Filtering an e-mail inbox on Filtering an e-mail inbox on "subject:Biden" reveals a lot of dark and scary teasers. e.g. "Is Biden's Executive Order the End of America as..." (I haven't read the rest.)

@zorinlynx it’s hard to live here. we moved here 9 months ago, would not have if we’d known how sharp and hard the politics would turn.

in reply to @zorinlynx

@wizzwizz4 (darn!) 🙂

in reply to @wizzwizz4

i don’t really understand how unicode in DNS domain names works. would it be possible to set up a `rm -rf /` tld? mastodon.social/@dangillmor/11

@djc (i think it’s a problem domain like a lot of problem domains where there are tradeoffs surrounding centralized control, and the different weights you put on those trade-offs will lead to quite opposite styles of solutions.)

in reply to @djc

@djc i agree that, at the margin, recent advances make the AI catastrophist story less implausible than it seemed five years ago!
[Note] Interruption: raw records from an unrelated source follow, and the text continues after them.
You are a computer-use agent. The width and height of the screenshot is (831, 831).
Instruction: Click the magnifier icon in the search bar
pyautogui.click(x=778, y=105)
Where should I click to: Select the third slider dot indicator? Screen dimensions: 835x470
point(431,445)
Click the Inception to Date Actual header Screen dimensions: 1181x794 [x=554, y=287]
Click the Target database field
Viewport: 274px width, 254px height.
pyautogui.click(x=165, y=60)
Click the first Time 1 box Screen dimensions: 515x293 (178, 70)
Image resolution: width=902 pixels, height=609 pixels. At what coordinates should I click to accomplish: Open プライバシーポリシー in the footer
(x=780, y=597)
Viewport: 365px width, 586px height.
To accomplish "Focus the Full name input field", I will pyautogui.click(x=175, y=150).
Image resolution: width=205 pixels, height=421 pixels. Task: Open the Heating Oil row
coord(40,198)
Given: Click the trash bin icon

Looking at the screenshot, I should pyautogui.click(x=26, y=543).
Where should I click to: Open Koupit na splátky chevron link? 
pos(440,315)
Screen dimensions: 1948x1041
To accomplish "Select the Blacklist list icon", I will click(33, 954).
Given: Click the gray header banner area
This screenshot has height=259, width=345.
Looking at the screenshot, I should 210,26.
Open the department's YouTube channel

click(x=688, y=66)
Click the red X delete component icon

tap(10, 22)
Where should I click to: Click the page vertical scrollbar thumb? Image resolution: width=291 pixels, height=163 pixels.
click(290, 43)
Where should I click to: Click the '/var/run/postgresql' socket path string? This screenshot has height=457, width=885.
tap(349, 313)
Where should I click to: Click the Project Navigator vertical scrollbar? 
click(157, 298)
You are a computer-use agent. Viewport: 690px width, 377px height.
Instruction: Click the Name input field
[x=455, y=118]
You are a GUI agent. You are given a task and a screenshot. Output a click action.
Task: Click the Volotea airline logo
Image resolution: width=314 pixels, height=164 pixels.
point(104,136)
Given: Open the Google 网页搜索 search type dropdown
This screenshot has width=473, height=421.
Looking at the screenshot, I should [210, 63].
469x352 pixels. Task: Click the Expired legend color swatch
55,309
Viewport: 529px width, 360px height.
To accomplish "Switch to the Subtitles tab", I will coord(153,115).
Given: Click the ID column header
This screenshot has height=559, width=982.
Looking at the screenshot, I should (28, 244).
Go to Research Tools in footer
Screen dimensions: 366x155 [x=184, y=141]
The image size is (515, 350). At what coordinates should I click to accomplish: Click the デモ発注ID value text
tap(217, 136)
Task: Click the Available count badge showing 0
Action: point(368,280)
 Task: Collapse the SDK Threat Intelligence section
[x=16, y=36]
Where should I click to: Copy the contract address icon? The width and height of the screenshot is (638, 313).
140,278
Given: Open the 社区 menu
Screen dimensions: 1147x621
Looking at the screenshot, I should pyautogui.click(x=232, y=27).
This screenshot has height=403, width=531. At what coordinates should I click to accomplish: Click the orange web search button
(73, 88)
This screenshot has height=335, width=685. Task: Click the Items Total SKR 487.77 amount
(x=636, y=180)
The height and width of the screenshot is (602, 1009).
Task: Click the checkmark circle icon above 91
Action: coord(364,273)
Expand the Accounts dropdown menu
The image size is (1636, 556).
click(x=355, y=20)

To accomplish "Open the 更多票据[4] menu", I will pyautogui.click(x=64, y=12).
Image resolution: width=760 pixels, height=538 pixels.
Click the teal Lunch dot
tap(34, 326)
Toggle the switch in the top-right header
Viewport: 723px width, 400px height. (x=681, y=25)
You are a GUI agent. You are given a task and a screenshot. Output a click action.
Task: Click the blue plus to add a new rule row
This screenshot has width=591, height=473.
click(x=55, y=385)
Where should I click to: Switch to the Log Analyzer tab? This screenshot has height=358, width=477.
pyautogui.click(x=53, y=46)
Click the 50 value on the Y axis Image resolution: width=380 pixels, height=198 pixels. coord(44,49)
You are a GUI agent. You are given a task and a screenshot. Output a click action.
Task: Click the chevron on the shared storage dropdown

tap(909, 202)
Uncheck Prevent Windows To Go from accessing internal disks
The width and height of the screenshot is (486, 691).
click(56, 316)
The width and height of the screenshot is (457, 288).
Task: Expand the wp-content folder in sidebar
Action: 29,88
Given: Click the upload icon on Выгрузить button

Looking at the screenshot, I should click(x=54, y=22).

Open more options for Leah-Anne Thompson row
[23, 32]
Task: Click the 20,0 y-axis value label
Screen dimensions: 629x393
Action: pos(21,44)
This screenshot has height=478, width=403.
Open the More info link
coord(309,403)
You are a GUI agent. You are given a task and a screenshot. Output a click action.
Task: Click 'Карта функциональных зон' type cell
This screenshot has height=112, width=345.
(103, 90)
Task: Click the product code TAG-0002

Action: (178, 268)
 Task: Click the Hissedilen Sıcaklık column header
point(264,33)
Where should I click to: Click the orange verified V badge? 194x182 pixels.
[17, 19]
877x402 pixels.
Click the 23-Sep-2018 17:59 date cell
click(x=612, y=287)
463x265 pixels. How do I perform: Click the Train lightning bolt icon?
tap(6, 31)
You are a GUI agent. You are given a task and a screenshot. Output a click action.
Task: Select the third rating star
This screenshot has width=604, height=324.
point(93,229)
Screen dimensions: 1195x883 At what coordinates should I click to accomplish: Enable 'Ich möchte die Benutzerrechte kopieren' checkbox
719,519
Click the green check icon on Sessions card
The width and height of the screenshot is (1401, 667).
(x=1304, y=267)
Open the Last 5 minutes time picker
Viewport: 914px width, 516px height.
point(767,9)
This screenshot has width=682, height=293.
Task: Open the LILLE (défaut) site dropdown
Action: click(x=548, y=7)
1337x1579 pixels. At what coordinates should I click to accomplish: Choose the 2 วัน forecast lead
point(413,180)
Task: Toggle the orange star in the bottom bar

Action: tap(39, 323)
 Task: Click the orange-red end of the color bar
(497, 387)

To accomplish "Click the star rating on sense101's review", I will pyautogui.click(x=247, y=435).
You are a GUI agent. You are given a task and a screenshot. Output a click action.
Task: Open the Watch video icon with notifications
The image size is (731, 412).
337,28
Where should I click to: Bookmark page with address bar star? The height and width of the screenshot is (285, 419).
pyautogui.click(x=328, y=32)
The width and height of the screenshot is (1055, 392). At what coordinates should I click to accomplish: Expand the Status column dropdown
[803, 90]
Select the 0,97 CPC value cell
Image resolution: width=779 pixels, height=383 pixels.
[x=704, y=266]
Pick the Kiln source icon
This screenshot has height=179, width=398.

but i don’t think it’s been enough to alter what was true then, that this story describes a set of risks much lower priority to address than a lot of quite immediately plausible deeply terrible uses and abuses of AI that don’t involve any kind of diabolical autonomy.

in reply to @djc

@djc i agree it has been surprising! but the question of a capacity for accuracy rather than mere verisimilitude is essential to evaluating apocalypse scenarios. you can’t plot to take over the world as a mere exuberant brainstormer often indifferent between a superficially plausible model of the world and an accurate one. 1/

in reply to @djc

@djc the AI community itself suffers from this. it is disproportionately populated by “g” (general intelligence) / IQ enthusiasts (who perceive themselves as blessed in this dimension). 2/

in reply to self

@djc but in terms of accomplishing real things in the real world, many capabilities are necessary, some of which don’t correlate or might correlate inversely to IQ test proficiencies. MENSA braggarts notoriously don’t cure cancer. only institutions that may include them among others do. 3/

in reply to self

@djc i think the “foom” story starts with a very scalar model of capability. a thing is “smart” enough to develop a smarter thing, recurse, voila the singularity. 4/

in reply to self

@djc but i think that gets you more to synthetic VanGoghs cutting off their silicon ears than, say, the ecosystem of capabilities that makes a WWII-style war effort (even a physics heavy Manhattan Project) possible. 5/

in reply to self

@djc and “judgment”, being able to calibrate the accuracy of superficially plausible conjectures, being able to choose in which direction its best to err given uncertainties and fallibilities and where you’s start again post-failure is about the most basic capability. 6/

in reply to self

@djc systems that include LLMs certainly will include this. they already do: the apocalyptic AI is the profit-seeking joint stock firm as it has been for centuries. i’m not sure how much exuberant LLMs much alter that ling-running apocalypse. /fin

in reply to self

@elbowspeak i think a lot of us are suffering from, grieving, how exceptional the postwar period was, how difficult it will be to restore anything like how many of us experienced that period, when during the period we could just extrapolate to stability and greater affluence.